Nordstadtschule
Nichts geht mehr: Was für Unbefugte gedacht ist, gilt nun auch für die Arbeiter. Die Sanierung der Nordstadtschule ist unterbrochen, der Ausgang ungewiss, die Eltern zürnen.

Nordstadtschule: Die Sanierung kommt später – oder nie

Seit langer Zeit hat niemand mehr so zornbebend den Sitzungsaal des Pforzheimer Gemeinderats verlassen wie Susanne Kalytta, die Elternbeiratsvorsitzende der Nordstadtschule, am Dienstag Abend.

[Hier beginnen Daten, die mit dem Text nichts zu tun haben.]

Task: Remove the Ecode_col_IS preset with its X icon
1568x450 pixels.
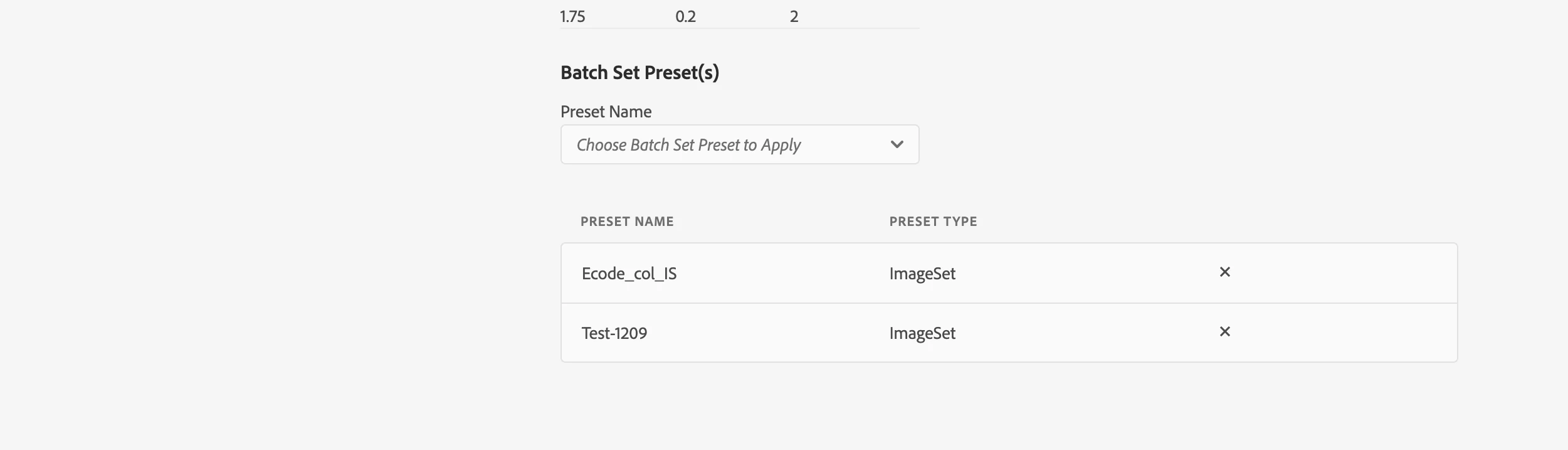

Wenige Minuten zuvor hatte der dort tagende Finanzausschuss mehrheitlich mit Ausnahme der SPD dem Oberbürgermeister Gert Hager die Gefolgschaft verweigert, zumindest für den Südflügel der wegen Einsturzgefahr gesperrten Nordstadtschule die Sanierung fortsetzen zu dürfen. Für den Mittel- und NOrdflügel könne man dann immer noch über einen Neubau nachdenken, hatte Hager argumentiert, wie schon zuvor Gerhard Biehmelt als Leiter des städtischen Gebäudemanagements.

Zeit wird knapp

Biehmelt teilte den anwesenden Stadträten mit, dass die Sanierung des Südflügels nur dann gesichert zum Schuljahr 2012/13 fertig sein könnte, wenn das Rathaus noch im September die Aufträge vergeben könne. Selbst wenn dies, wie von Hager nun beabsichtigt, im Wege eines formalen Antrags in der Gemeinderatssitzung am 11. Oktober erfolge, könne es knapp werden. Biehmelt rechnete ebenfalls vor, dass die Stadt bereits feststehende Ausgaben von 1,5 Millionen Euro für die Sanierung getätigt habe, die sie im Falle eines Neubaus in den Sand gesetzt habe. Ein Neubau werde zwischen der Entscheidung übers Raumprogramm und der Fertigstellung vier bis viereinhalb Jahre benötigen, die gesamte Generalsanierung könne, wenn sie sofort beginne, Ende 2013 fertig sein.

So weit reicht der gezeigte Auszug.